Como sea, esa gran pregunta estará ahí en cualquier escenario. El manejo del problema del empobrecimiento masivo de la población venezolana dependerá de los factores políticos y económicos en juego durante el régimen que reemplace al de Maduro, pero en cualquier caso habrá un eco de ese dilema en el resto de la sociedad. ¿Y qué diremos al respecto los ciudadanos? Eso tiene que ver con la pregunta siguiente.

¿Qué somos los venezolanos en el año 21 del chavismo?

Luego de la inercia que en los noventa desmenuzó el ecosistema político de la democracia, el chavismo puso sobre la mesa el tema de la pobreza. Nos obligó a hablar de eso. Ya sabemos cuáles son los resultados al día de hoy: una sociedad no solo mucho más pobre, sino famélica. Pero además de eso, en cuanto a la actitud sobre la pobreza y la desigualdad, ¿nos hicimos más solidarios los venezolanos en 21 años de chavismo? Más allá de que seamos chavistas o no, ¿nos hicimos más conscientes de las injusticias y de la necesidad de atenderlas? ¿O nos entregamos al resentimiento de clase en una y otra dirección, y a los viejos dogmas positivistas de que la muchedumbre venezolana es inservible de nacimiento y es pobre porque quiere?  

¿Cómo creemos que el fin del régimen realmente pueda ocurrir?

A estas alturas, ¿quedará alguna fe en el mantra de “cese de la usurpación, gobierno de transición, elecciones libres”? ¿O en las negociaciones asistidas por un arbitraje foráneo? ¿O incluso en una intervención armada que resquebraje la alianza de actores armados en torno a Maduro?

Con todo lo que ha pasado desde enero de 2019 hasta hoy, parece que las distintas imágenes de cómo se iría Maduro han ido desvaneciéndose. Cada bando ya no solo desprecia los escenarios de los demás, sino que abandona también los suyos. La discusión sobre eso parece estar siendo sustituida por una discusión de quién tuvo la culpa de este nuevo fracaso, en una nueva caimanera dentro de la oposición de la que el régimen siempre saca provecho.

Pero la pregunta de cómo caería Maduro sigue siendo válida. Porque tratar de responderla lleva a crear estrategias políticas.
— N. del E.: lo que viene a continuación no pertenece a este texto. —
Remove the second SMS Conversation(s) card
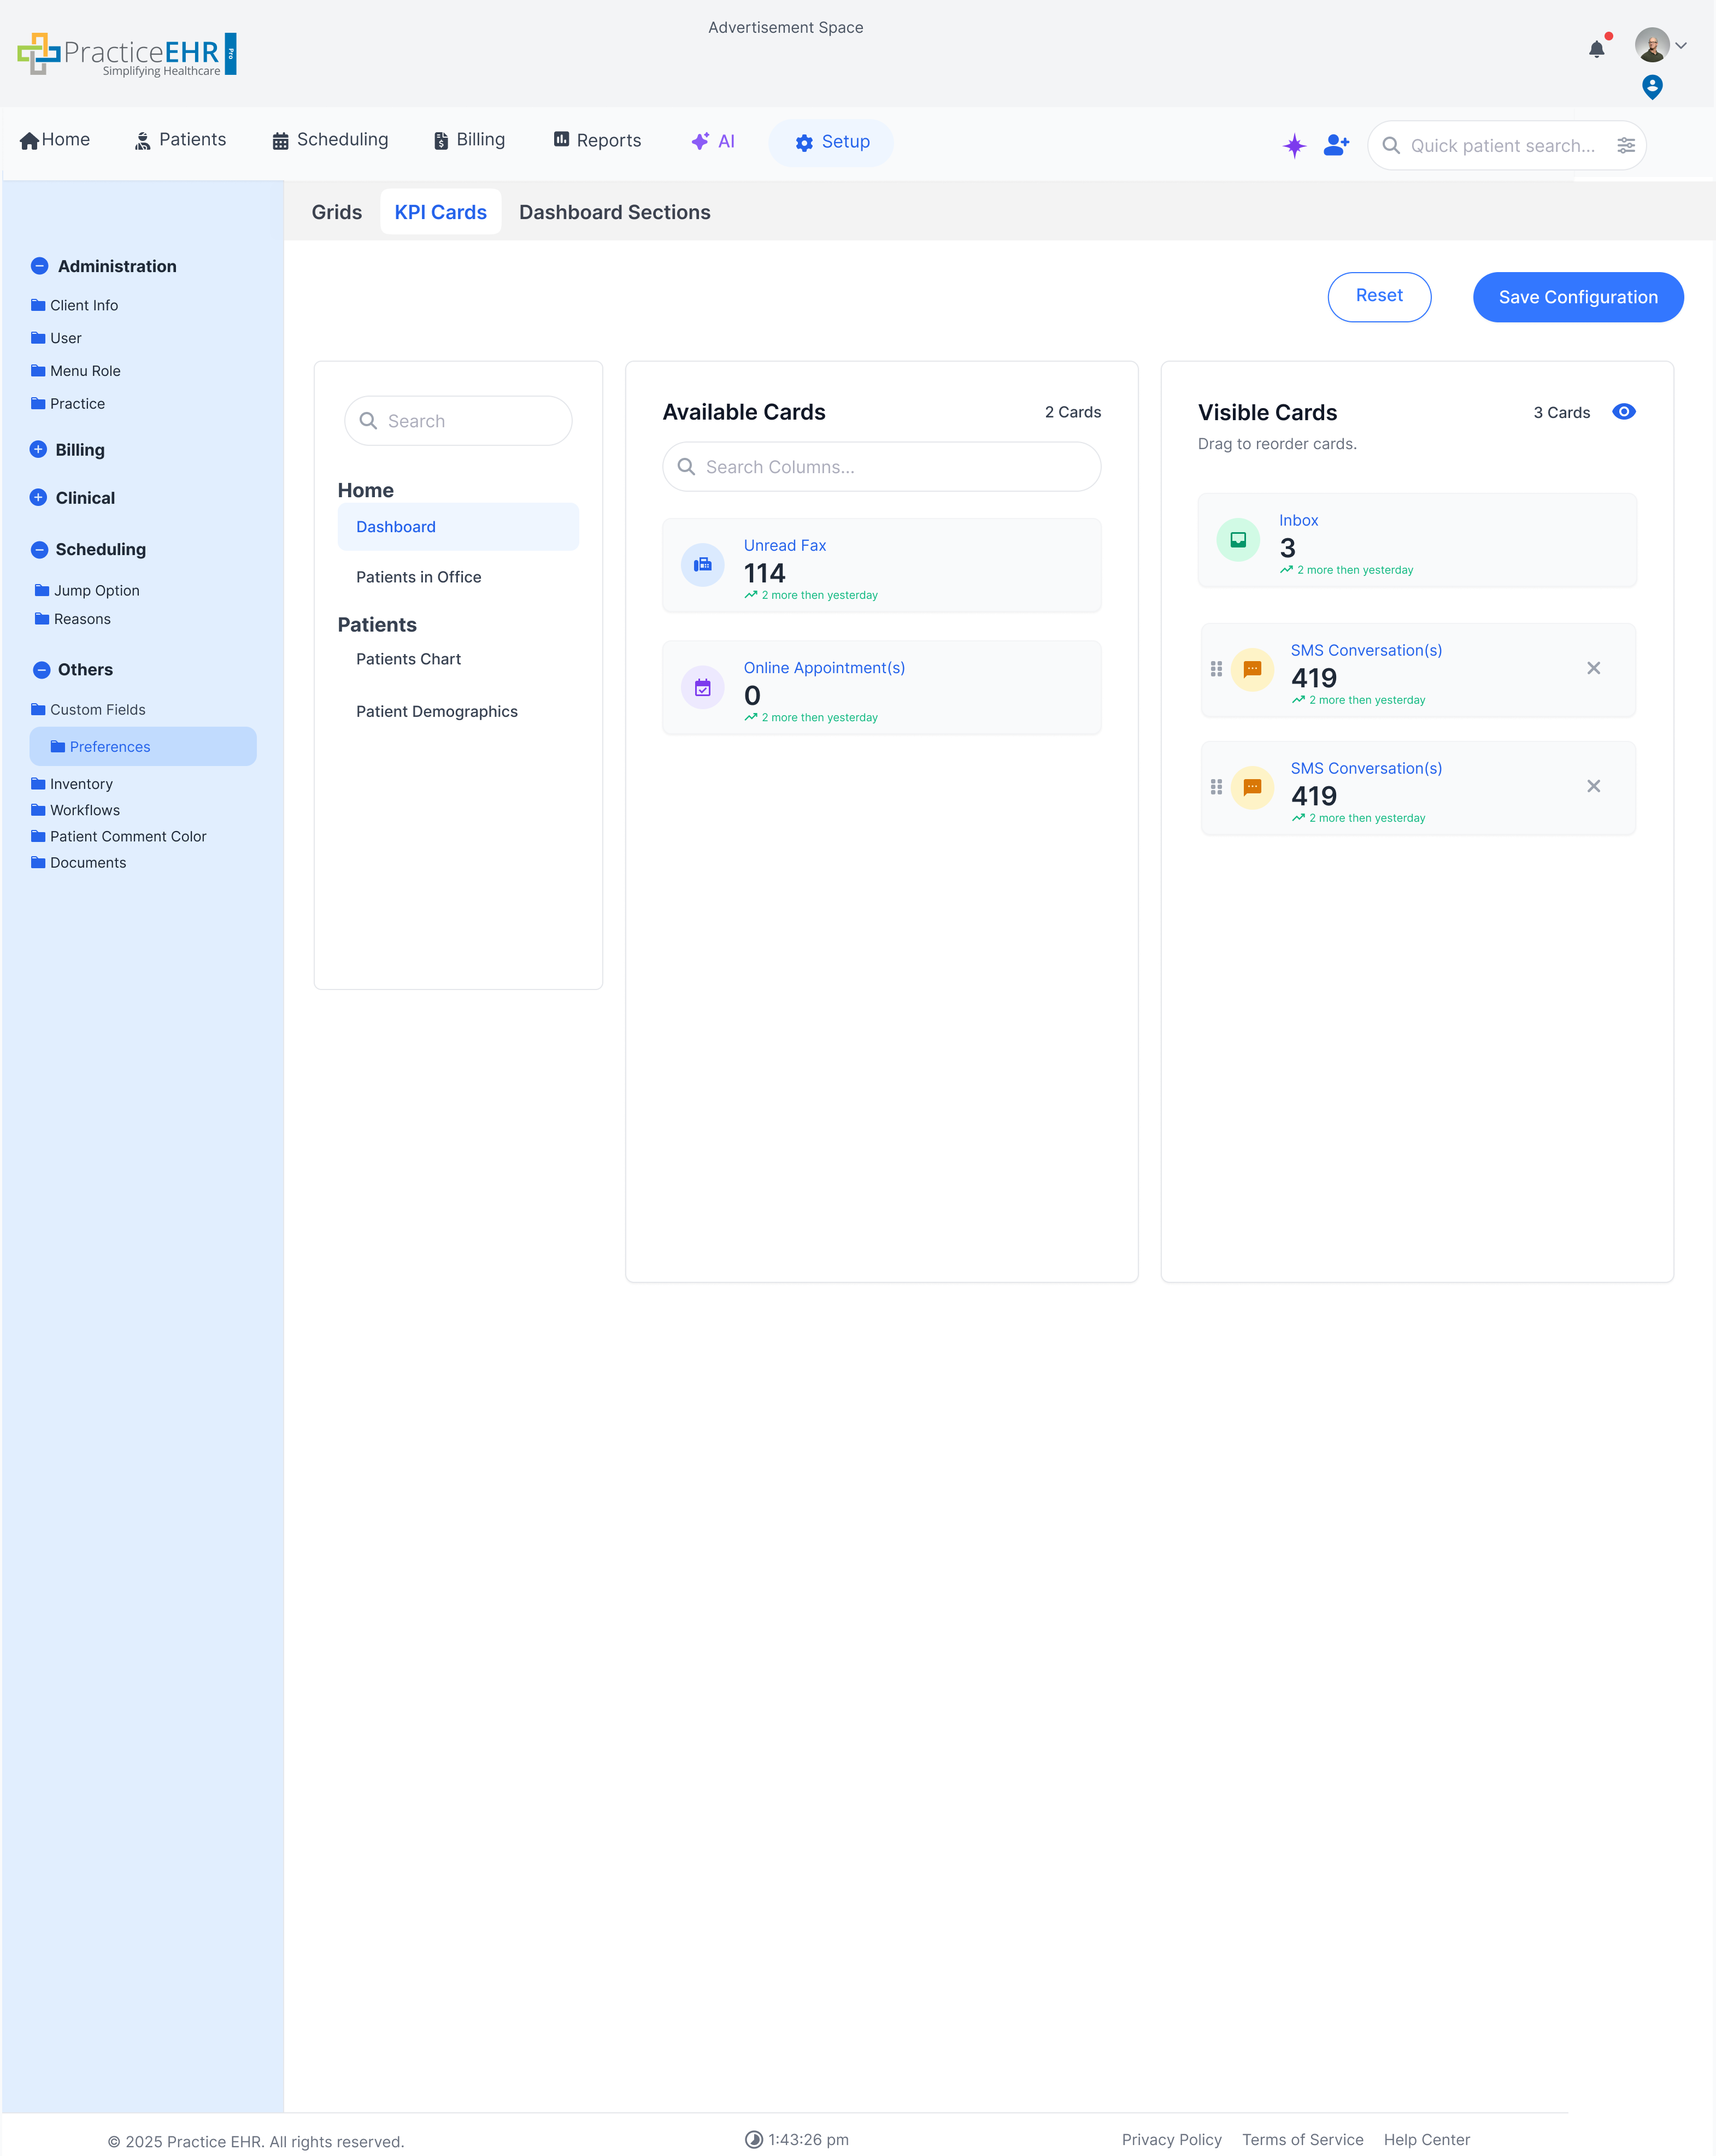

Guaidó y su gente están tratando de forjar otra vía; otros se dedican simplemente a culparlo por la falta de resultados, en vez de culpar a los que mantienen a Maduro en el poder: los militares. 

Finalmente, ¿de verdad habrá una transición democrática en Venezuela?

Claro que también cabe la pregunta opuesta, tal vez la más desagradable de todas, que parece estar en el ambiente desde que el arco de esperanza con que arrancó 2019 aterrizó en la otra orilla, la de la resignación: o me voy, o me quedo y me adapto como pueda a este orden de cosas que no puedo cambiar. 

¿Todavía se puede pensar en derrotar al régimen? Esta es la pregunta que justamente quiere el régimen que dejemos de hacernos, claro, pero más allá de eso, hay razones para hacérsela, y que te digan divisionista, derrotista, colaboracionista o traidor por atreverte a formularla no despeja el hecho de que hemos probado distintas vías y ninguna ha funcionado. Lo cierto es que con represión, coacción, apoyo internacional, debilidad de sus adversarios o lo que sea, el régimen sigue triunfando en su única política: permanecer día a día en el poder para seguir saqueando. 

Mientras tanto, nadie parece saber cómo sacarnos de esto. 

A lo mejor lo que toca ahora es dejar de buscar inyecciones de esperanza y concentrarse en comprender la realidad que hay, en vez de quedarnos pegados en soñar despiertos con la que quisiéramos que hubiera. En hacer lo mejor posible con lo que tenemos a mano y con la gente real que está a nuestro alrededor. Poner los pies en la tierra, prestar atención, y hallar respuestas a lo que no nos queremos preguntar.